— WORK TO COMPLETE —
Beginning with the line that contains "This screenshot has height=679, width=1176.", print each line to the end of the data exactly. Omit the pictures.

== Segment start ==

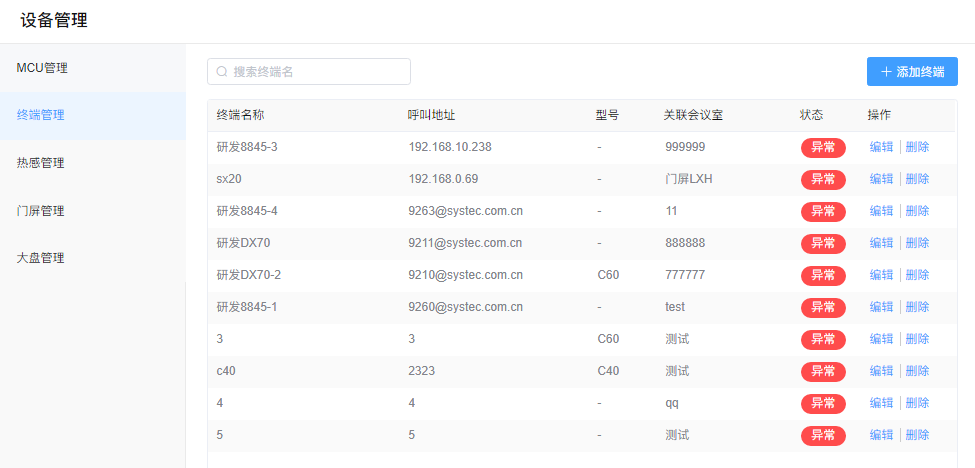Delete the 研发8845-3 terminal
This screenshot has width=975, height=468.
pyautogui.click(x=917, y=147)
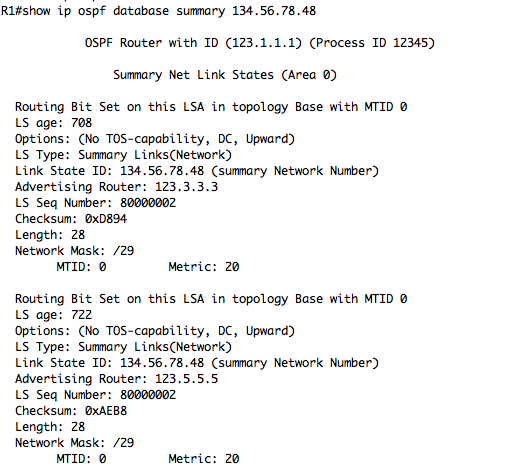Click the first Options TOS-capability line

[x=155, y=139]
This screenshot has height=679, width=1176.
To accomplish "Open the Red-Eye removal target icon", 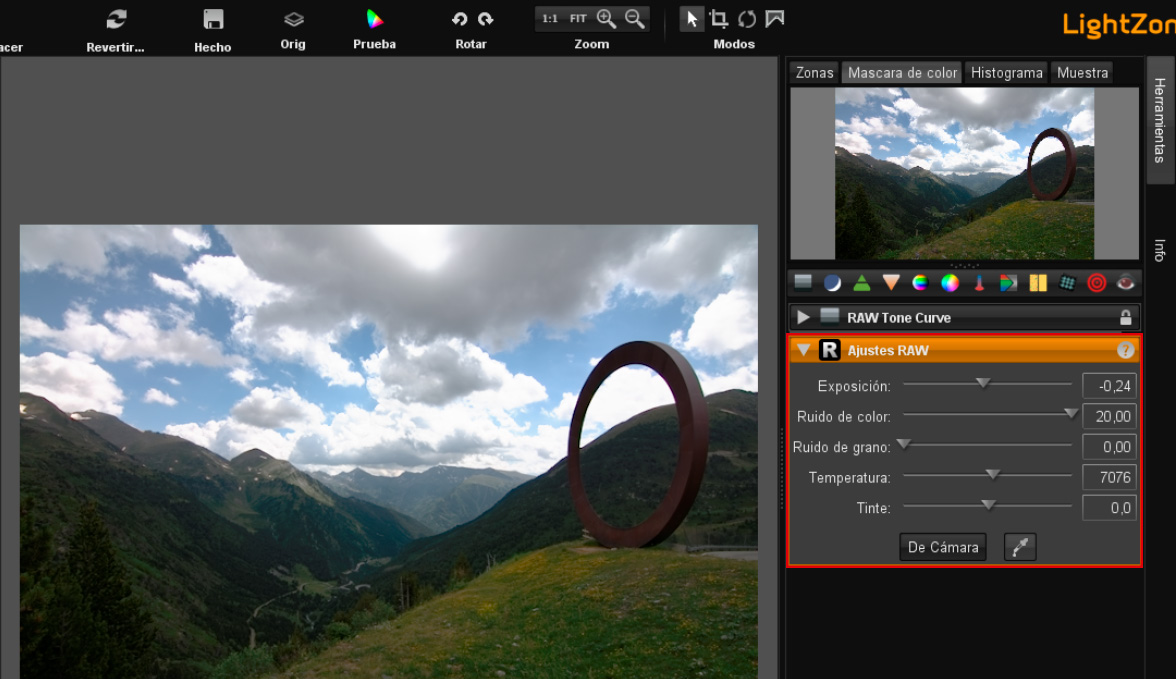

== Segment end ==

— WRITTEN REPLY —
This screenshot has height=679, width=1176.
To accomplish "Open the Red-Eye removal target icon", 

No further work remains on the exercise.